FINDING THE HOW TO MY WHAT

This week I have been attempting to immerse myself in the early ’90s to aid a writing project. My goal is to somehow meld my experience, the world’s experience, and someone from halfway around the world’s experience from that time period into an entertaining and enlightening novel for girls. I know what I want to say but am struggling with how to say it.

The easiest part has been getting the research necessary to write the story of the person from halfway around the world. All it is taking are some visits with a good friend, holding her adorable baby and eating delicious lunches. We just chat, I let a voice recorder run and take some notes. I feel a little guilty even saying I am working–which is not so unusual because I believe most, if not all, non-writers feel we writers do not perform “real work” anyway.

Researching the world’s experience from the early ’90s with regard to my particular halfway-around-the-world’s subject’s home country has not been as easy as I thought it would have when I first embarked on this project. Her country seems almost like the forgotten step-child of world media. There are few books on the subject relative to her country’s history and their writing makes it clear the perspective is one-sided. I have skimmed through several months of local newspapers on microfilm at the library from 1990 where mentions of this country’s experience are presented as an aside or an afterthought. Our media was so preoccupied with the fall of the Berlin wall, the breakup of the Soviet Union, and later the Gulf War (all worthy stories), it seemed to have barely noticed the explosion of another, albeit geographically smaller, communist country.

Researching my own experiences of the early ’90s has not been as easy as one would think either. I do have a wonderful resource in the journals I’ve written in prolifically since 1985 but as much as I wrote, unfortunately, it would’ve been more helpful if I wrote more than I actually did. At that time, I was preoccupied with my own teenaged life to take real notice of even the more prominent world-news stories. I was impressed I even mentioned the declaration of the Gulf War in my journal. My life was focused on surviving what I now know was depression triggered by the loss of some very important loved ones from my life.

In late 1990 to the beginning of 1991, I had just realized life was going on following the death of my cousin in September, 1989, and I decided I could choose to spend the rest of my life miserable or I could choose not to. So for the ensuing couple of years I focused on playing the role of the carefree teenager by dating, going out and having fun as well as realizing my dream of going away to college, a goal I foolishly believed would erase everything wrong with my life (which maybe in a way it eventually did but that musing is for another day).

My ventures in the dating world at that time were grossly inadequate.
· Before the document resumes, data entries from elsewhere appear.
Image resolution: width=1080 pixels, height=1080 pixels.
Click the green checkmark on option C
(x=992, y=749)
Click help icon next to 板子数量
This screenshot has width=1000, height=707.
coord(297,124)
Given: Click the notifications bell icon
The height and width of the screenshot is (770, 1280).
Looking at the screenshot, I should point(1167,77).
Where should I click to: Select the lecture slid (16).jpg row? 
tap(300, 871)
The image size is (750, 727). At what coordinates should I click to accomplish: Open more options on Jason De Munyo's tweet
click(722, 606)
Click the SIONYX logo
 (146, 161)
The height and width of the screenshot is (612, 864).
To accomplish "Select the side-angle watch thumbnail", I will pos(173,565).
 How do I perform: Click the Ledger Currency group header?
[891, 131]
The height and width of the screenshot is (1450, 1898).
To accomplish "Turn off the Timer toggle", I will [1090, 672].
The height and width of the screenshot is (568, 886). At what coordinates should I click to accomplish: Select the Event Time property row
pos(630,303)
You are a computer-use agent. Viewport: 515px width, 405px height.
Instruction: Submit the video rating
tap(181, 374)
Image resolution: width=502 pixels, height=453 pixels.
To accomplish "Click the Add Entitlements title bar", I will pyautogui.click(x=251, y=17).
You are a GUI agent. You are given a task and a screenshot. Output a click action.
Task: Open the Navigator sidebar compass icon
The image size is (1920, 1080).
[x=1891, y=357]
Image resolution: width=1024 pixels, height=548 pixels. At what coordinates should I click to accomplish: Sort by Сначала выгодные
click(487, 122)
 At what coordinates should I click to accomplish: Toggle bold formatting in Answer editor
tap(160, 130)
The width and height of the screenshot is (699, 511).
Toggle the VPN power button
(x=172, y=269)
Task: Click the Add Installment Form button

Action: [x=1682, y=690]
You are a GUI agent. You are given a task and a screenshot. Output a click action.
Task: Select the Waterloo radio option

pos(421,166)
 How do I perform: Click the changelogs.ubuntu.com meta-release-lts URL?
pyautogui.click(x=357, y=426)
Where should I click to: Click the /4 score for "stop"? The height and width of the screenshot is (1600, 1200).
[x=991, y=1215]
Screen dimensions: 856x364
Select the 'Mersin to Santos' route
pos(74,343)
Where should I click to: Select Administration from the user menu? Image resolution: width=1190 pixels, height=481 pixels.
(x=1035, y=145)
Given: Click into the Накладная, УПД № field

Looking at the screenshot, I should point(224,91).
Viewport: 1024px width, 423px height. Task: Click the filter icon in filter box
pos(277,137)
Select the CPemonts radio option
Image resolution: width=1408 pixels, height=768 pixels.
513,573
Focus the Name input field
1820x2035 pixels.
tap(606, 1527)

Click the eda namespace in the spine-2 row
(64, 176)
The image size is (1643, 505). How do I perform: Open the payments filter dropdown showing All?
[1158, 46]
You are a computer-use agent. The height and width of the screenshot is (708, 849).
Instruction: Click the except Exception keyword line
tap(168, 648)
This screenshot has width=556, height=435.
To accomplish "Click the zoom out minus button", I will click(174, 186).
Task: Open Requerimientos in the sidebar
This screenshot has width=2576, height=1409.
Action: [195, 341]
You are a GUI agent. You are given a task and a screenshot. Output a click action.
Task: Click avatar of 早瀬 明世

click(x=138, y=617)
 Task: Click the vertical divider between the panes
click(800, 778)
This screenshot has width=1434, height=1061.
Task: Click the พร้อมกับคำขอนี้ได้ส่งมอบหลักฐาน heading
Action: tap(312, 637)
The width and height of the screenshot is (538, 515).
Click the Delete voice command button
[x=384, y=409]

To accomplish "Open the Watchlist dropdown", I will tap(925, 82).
I had three “boyfriends” during that time period. I designate the word boyfriend as fictional by enclosing it in quotes because I don’t think there was one of them that was what I think of as a traditional boyfriend — i.e. the boy asks you out, you go somewhere like the movies, he kisses you goodnight at the end of the evening, calls you later, asks you out again, etc., etc. My dates with the first one consisted almost exclusively of going for evening walks and talking on the telephone. The second one most resembled a boyfriend but I asked him out first to a turnaround dance (where girls take the boys). My third “boyfriend” was essentially a lesson that the notion of a “friend with benefits” just does not work. I scarred all three of these boys so badly they left the state and/or country without contacting me again; and only the third left without promising me he WOULD keep in contact with me. So that was my life in the early ’90s along with many of the other typical experiences of girls in their last three years of high school.

My work thus far and this project has consisted much more of reading and musing than actually putting words down. And most of those words’ fate was met with the delete key on my keyboard or colored-ink cross-outs. Writing IS hard but I am not giving up. I will keep plugging away, researching, reading and musing, putting it down then taking it away and somehow, someway, some day the how to accomplish my what will materialize.